■ **Input for this task**:
============================================================

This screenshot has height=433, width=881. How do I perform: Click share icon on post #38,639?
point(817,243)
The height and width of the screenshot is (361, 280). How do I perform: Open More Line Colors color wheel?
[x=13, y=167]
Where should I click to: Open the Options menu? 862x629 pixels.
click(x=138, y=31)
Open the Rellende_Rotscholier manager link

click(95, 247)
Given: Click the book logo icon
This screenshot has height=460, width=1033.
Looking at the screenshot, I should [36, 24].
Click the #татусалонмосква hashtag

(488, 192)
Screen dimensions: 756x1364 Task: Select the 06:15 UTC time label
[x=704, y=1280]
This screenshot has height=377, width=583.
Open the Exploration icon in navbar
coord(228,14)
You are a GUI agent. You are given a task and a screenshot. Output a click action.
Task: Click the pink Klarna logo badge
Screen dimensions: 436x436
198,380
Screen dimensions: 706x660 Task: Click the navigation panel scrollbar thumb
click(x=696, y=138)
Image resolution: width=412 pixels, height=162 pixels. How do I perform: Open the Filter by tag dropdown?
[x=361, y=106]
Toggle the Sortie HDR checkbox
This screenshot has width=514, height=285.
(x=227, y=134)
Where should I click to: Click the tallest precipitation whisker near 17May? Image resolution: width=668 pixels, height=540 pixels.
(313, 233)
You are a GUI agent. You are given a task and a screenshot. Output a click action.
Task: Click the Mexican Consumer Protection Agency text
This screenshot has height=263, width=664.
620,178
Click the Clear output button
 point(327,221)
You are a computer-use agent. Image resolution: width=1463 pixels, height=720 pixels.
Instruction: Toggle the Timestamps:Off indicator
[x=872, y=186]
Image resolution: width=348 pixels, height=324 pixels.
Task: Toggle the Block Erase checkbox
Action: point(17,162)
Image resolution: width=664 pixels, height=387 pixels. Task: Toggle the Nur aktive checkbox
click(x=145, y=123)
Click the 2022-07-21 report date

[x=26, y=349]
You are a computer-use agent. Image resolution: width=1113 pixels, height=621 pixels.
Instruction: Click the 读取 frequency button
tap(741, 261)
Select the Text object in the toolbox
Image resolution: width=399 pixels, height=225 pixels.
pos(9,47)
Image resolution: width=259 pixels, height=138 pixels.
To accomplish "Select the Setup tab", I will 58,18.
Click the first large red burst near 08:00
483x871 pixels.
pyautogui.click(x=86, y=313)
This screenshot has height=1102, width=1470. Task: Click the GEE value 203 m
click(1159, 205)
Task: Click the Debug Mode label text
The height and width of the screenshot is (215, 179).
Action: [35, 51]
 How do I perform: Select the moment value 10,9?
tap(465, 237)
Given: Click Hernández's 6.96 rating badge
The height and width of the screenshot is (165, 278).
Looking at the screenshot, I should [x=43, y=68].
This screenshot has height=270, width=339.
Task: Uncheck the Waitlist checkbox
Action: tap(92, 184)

============================================================

■ **Activity**: Show all lines from the data above in which the word "badge" appears.

■ **Output below**:
Task: Click the pink Klarna logo badge
Given: Click Hernández's 6.96 rating badge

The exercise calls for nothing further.